[Excerpts from a dataset]
+++
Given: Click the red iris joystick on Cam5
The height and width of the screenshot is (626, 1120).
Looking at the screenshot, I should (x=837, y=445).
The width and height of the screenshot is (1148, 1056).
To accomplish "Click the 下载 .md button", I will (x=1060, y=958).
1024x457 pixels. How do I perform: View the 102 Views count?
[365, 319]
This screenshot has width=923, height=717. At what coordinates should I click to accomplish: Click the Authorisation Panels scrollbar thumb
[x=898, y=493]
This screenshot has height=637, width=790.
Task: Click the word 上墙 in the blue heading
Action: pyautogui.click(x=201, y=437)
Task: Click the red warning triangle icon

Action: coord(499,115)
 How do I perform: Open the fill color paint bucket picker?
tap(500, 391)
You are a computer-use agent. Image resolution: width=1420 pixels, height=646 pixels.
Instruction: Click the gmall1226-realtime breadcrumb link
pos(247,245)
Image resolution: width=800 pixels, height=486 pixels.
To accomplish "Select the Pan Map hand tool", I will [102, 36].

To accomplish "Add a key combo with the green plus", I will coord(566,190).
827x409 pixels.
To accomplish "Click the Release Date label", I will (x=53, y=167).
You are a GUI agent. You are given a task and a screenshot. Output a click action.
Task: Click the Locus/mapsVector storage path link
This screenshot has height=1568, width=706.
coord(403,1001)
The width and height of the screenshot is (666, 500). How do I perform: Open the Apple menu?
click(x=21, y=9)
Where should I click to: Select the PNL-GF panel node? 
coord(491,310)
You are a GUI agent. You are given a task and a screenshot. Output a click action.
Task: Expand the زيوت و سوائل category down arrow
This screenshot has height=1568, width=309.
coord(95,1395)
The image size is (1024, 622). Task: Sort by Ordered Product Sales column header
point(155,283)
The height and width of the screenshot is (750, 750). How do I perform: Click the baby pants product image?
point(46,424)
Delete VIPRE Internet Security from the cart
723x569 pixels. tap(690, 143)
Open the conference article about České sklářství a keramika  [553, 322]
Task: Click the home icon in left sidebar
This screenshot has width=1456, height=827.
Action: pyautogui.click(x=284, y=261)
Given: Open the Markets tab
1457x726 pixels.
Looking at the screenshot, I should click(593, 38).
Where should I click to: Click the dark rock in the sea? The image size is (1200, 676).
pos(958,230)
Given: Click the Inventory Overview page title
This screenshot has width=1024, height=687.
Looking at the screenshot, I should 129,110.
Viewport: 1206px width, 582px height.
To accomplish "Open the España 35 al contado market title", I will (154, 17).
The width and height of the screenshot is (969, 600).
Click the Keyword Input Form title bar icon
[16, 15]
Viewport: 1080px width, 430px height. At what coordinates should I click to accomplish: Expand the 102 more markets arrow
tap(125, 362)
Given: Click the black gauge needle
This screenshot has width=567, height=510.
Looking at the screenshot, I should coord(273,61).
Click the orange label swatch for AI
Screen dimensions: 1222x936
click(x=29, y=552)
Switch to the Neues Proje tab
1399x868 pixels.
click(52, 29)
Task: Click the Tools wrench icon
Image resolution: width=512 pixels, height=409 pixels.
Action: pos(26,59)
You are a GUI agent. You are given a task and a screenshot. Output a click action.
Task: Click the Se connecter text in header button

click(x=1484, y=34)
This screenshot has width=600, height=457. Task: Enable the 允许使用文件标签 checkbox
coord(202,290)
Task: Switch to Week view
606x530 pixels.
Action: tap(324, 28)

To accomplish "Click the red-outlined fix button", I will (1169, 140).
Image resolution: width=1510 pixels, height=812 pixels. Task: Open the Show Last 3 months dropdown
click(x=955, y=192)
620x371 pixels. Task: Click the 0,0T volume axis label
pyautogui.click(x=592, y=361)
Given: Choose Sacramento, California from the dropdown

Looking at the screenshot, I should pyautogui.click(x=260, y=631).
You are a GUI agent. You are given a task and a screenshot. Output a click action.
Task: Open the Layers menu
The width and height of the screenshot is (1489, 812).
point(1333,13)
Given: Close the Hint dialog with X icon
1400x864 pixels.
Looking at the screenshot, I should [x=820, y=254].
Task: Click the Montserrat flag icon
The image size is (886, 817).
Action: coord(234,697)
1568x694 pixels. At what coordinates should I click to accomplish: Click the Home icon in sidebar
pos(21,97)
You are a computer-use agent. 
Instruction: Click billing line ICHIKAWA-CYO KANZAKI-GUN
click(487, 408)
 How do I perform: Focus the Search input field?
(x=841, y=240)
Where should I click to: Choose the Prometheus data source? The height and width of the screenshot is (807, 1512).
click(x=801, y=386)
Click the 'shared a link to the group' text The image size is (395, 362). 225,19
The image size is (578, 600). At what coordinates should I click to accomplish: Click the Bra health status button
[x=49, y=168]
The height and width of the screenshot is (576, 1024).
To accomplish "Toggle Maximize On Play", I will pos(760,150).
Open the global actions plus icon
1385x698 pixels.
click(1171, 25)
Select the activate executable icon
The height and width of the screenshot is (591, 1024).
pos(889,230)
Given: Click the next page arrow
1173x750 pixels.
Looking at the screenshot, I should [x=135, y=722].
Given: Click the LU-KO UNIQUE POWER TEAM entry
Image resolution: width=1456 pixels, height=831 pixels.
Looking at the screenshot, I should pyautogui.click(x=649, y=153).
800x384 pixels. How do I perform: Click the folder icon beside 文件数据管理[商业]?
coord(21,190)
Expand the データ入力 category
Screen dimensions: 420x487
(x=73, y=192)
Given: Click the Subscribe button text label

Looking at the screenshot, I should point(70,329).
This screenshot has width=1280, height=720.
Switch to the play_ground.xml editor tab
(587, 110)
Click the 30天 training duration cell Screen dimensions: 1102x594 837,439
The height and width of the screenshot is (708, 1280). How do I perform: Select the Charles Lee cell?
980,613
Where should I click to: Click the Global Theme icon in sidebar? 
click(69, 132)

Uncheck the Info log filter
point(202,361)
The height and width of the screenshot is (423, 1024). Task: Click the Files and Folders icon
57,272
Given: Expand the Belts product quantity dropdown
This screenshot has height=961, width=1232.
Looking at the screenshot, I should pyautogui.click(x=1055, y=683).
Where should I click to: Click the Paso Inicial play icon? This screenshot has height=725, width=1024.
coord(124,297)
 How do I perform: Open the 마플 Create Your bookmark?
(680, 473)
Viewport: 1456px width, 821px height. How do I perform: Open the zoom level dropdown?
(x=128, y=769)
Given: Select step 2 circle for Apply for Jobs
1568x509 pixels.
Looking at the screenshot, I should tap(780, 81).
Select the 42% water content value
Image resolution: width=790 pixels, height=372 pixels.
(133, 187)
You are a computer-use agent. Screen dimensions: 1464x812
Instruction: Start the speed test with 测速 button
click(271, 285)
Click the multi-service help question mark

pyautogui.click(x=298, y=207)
+++
#### [TASK REQUIREMENTS]
Scan the entries above. Copy each line that has the string "category".

#### [EXERCISE RESPONSE]
Task: Expand the زيوت و سوائل category down arrow
Expand the データ入力 category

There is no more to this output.